About 50 pages into Pajtim Statovci's debut novel, the protagonist Bekim meets a cat in a Finnish gay bar. The cat is wearing human clothes and singing along to Cher's "Believe," and Bekim, for reasons that are not quite adequately explained, is immediately attracted to him. "The cat was such a wonderful, beautiful, gifted interpreter that I took him in my arms without waiting for any indication to do so, and straightaway I noticed that his silky smooth fur smelled good and that his body was muscular from top to tail," Bekim gushes. "The mere sensation of touching it was so magical that, goodness me, I needn't have touched anything ever again."
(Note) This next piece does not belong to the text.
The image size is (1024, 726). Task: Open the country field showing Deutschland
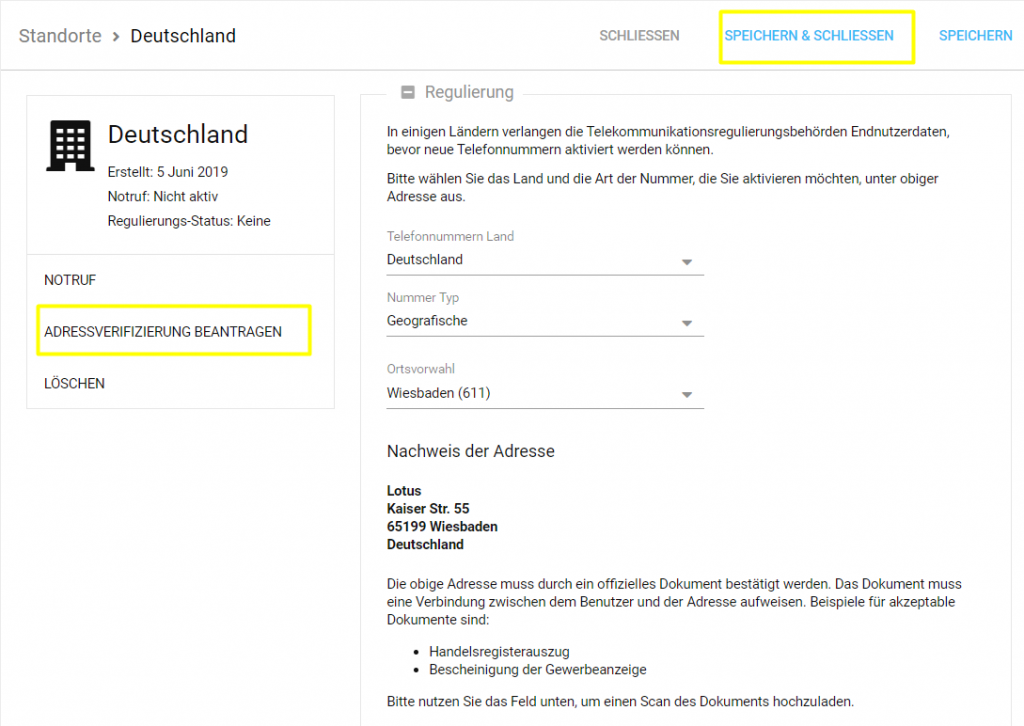pyautogui.click(x=530, y=260)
You might be able to suspend your disbelief so far, but, goodness me, Statovci has more twists up his sleeve. Bekim is still enamored with the cat even after he learns that it doesn't care for immigrants or gay men. (Bekim belongs to both groups.) It's not clear on at the very least two levels why a homophobic cat would be in a gay bar in the first place, but My Cat Yugoslavia is such a stubbornly nonsensical book that you learn early on to stop asking questions.

Statovci's novel is essentially two stories intertwined. The first follows Bekim, who moved to Finland from Kosovo as a child. He's a resentful young man, wounded by attacks from Finns on his Muslim heritage and homosexuality. A college student who works odd jobs, he's unable to mask his hatred of his fellow students: "I treated them with disdain, contempt, I despised their lifestyles, their choices and problems. ... For what did they know about real life and real suffering? Absolutely nothing."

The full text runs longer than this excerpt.